= Rice protein =

Protein isolate made from rice

Rice protein is a vegan protein isolate made from rice. It is often used as an alternative to the more common whey and soy protein isolates. To make it, brown rice is treated with enzymes that cause carbohydrates to separate from proteins. The resulting protein powder may then be flavored, and consumed with water, milk, or added to smoothies or health shakes.

Rice protein powder has a more distinctive taste than most other forms of protein powder. Like whey hydrolysate, this flavor is not effectively masked by most flavorings; however, the taste of rice protein is usually considered to be less unpleasant than the bitter taste of whey hydrolysate. This unique rice protein flavor may even be preferred to artificial flavorings by consumers of rice protein.

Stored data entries

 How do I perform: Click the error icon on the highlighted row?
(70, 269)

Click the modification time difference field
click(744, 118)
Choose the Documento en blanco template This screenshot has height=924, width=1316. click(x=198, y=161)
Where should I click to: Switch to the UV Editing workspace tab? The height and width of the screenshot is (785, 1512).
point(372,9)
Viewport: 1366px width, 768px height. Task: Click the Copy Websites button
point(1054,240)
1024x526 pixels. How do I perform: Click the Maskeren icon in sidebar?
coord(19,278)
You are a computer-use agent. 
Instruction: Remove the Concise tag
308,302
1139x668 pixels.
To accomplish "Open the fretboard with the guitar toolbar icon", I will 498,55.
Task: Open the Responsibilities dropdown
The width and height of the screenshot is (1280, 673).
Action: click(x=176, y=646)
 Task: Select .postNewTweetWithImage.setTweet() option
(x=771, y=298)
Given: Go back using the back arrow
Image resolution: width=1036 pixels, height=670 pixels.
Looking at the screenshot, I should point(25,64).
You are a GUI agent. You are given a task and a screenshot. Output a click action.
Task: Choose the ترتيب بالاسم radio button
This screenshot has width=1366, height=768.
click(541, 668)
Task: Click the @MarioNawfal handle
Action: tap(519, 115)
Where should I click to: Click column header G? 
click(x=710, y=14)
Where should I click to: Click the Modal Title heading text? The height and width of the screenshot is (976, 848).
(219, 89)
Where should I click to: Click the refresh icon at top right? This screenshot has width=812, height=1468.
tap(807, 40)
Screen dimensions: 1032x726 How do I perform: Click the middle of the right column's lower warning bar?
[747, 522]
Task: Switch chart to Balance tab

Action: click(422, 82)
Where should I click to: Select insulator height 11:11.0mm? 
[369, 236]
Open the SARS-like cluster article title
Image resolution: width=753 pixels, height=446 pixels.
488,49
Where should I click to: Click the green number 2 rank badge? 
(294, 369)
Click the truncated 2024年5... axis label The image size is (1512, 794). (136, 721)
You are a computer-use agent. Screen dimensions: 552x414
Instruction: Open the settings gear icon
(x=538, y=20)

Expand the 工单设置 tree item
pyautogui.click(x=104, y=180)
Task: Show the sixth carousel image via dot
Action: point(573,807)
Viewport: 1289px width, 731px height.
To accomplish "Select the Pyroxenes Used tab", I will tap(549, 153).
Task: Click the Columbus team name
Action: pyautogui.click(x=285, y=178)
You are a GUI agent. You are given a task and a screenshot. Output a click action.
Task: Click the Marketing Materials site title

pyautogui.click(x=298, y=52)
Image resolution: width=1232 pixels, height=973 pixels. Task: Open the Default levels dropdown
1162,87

(Action item A): In the rice protein article, what is brown rice treated with to make rice protein?
(Action item B): Reproduce the rice protein article word for word, everything from "Rice protein is a" down to "of rice protein.".
(Action item C): Proceed with the rice protein article from where it stops.

(Task response A): Enzymes that cause carbohydrates to separate from proteins.

(Task response B):
Rice protein is a vegan protein isolate made from rice. It is often used as an alternative to the more common whey and soy protein isolates. To make it, brown rice is treated with enzymes that cause carbohydrates to separate from proteins. The resulting protein powder may then be flavored, and consumed with water, milk, or added to smoothies or health shakes.

Rice protein powder has a more distinctive taste than most other forms of protein powder. Like whey hydrolysate, this flavor is not effectively masked by most flavorings; however, the taste of rice protein is usually considered to be less unpleasant than the bitter taste of whey hydrolysate. This unique rice protein flavor may even be preferred to artificial flavorings by consumers of rice protein.

(Task response C):
Rice protein is commonly mixed with pea protein powder. Rice protein is high in the sulfur-containing amino acids, cysteine and methionine, but low in lysine. Pea protein, on the other hand, is low in cysteine and methionine but high in lysine. Thus, the combination of rice and pea protein offers a superior amino acid profile that is comparable to dairy or egg proteins, but without the potential for allergies or intestinal issues that some users have with these proteins. Moreover, the light, fluffy texture of pea protein tends to smooth out the strong, chalky flavor of rice protein.